Forget free market selfishness: It’s socialism that turns us into liars and cheats
Markets make people better. Not many people seem to think so these days, but the idea got a boost from a recent piece of research by Dan Ariely and others, which compared moral behaviour in Germans brought up in East and West Germany.
The team found that those with an East German background cheated twice as much as those raised in the capitalist West. The East Germans regularly lied about their success on a task throwing dice. Older subjects, with more experience of life under socialism, cheated the most. Those who had lived for 20 years or more under socialism were 65 per cent more likely to cheat than West Germans. This supported earlier work showing East Germans approved far more of cheating on taxes, although that criminal propensity appeared to be eliminated after seven years of reunification.
As the authors note, there could be other causes for the effect, such as the impact of greater poverty.
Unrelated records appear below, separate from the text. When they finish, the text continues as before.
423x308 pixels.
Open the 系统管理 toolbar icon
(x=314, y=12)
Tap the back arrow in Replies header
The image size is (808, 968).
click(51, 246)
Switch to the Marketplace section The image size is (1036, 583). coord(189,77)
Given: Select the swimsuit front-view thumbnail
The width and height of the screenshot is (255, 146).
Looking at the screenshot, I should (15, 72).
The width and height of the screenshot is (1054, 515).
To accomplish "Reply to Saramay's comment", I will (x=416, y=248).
But they finger socialism as the likely culprit. That makes sense. Life behind the iron curtain was, after all, marked by total surveillance and state-imposed scarcity: powerful incentives for the cultivation of theft and deceit.
The board game Kolejka (in English, Queue) recreates the historical experience of going shopping in communist Poland, complete with black market dealings, lying and favouritism. The most famous literary exploration of the moral corruption of life under Big Brother is, of course, George Orwell’s 1984. And Adam Smith observed in his Lectures on Jurisprudence that “Where people seldom deal with one another, we find that they are somewhat disposed to cheat, because they can gain more by a smart trick than they can lose by the injury which it does their character”.
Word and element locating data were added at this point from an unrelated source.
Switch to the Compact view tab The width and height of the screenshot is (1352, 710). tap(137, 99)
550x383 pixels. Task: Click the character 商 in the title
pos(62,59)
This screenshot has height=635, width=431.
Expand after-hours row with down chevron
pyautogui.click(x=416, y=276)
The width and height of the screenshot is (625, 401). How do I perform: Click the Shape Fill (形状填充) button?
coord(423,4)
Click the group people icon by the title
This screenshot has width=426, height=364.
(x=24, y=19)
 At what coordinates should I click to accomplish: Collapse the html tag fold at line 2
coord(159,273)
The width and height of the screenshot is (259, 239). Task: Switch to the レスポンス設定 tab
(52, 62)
By contrast, the central idea of a market economy is that people can become rich by serving the needs of others. Shopping itself, when studied in the wild, reveals itself not as an encouragement to selfishness and vapidity, but as just one of the many market processes in which we work to deepen our relationships. The anthropologist Daniel Miller studied shoppers in north London and found purchases “are the means for creating the relationships of love between subjects rather than some kind of materialistic dead end which takes devotion away from its proper subject – other persons.” On the other hand, a young Ukrainian woman once reminisced to me how as a dedicated Young Pioneer (a sort of Leninist scouting troop that existed until 1991) she got bought the picture book of Uncle Stalin she wanted by threatening to expose her parents as insufficiently ideological.
Yet today the opposite view holds force. Perhaps because tales of corporate misdeeds make good headlines and the usual run of corporate life gets readily forgotten. We have forgotten the idea, popular in the seventeenth century, of doux commerce – commerce as a sweetener of human behaviour. It needs to be remembered. As Hugh of St Victor wrote in 1125, commerce “commutes the private good of individuals to the common benefit of all”.